Denúncia e Investigação
O caso foi registrado pelo pai da vítima em uma Delegacia da Mulher de Porto Alegre no início do ano, configurando denúncia de estupro de vulnerável. A delegada responsável pela investigação informou que está apurando os fatos, mas não divulgou detalhes sobre o andamento do caso.
Para a família da jovem, o caso reforça a sensação de insegurança e impunidade. “A mulher não tem descanso nem pra ficar doente”, desabafou Denise Bastos, tia da vítima.
Posicionamento do Hospital e do Conselho de Enfermagem
O Hospital Porto Alegre informou que abriu uma sindicância para investigar o ocorrido e que o técnico de enfermagem foi afastado de suas funções. O Conselho Regional de Enfermagem do Rio Grande do Sul também instaurou um procedimento para apurar as denúncias.
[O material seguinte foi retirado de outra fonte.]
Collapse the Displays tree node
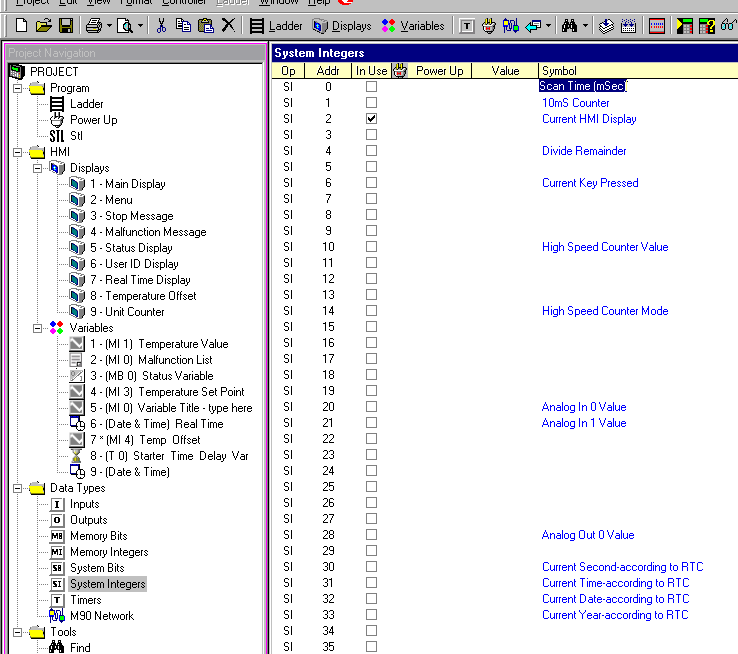 [x=38, y=168]
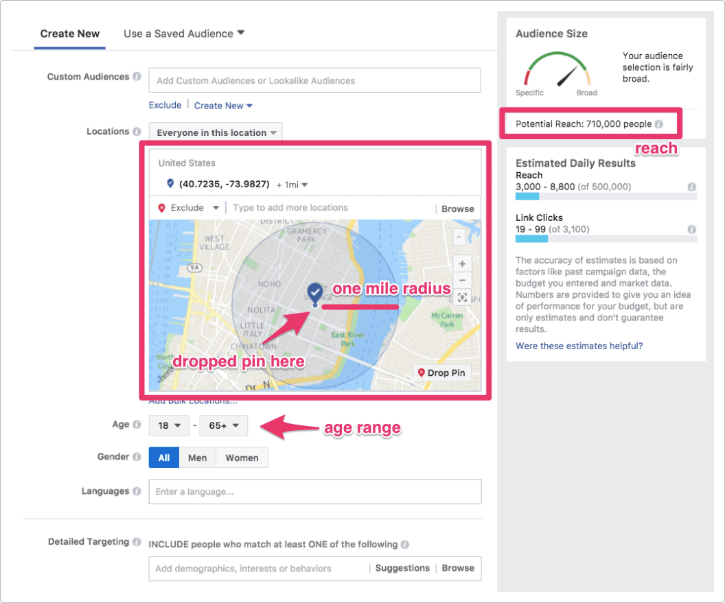Select the All gender option
Screen dimensions: 725x603
tap(164, 458)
Impactos na Vida da Vítima
A jovem, abalada pelos acontecimentos, revelou que passou a temer buscar ajuda médica. “Eu fui para lá para ser cuidada em relação à minha saúde. Eu entrei com um problema e saí com dois, porque a dor não passou e saí com mais problemas psicológicos”, lamentou.
O caso traz à tona a importância de reforçar protocolos de segurança em instituições de saúde e garantir que pacientes possam receber atendimento sem medo ou vulnerabilidade. As investigações seguem em curso, e a sociedade aguarda respostas e medidas para responsabilizar os envolvidos.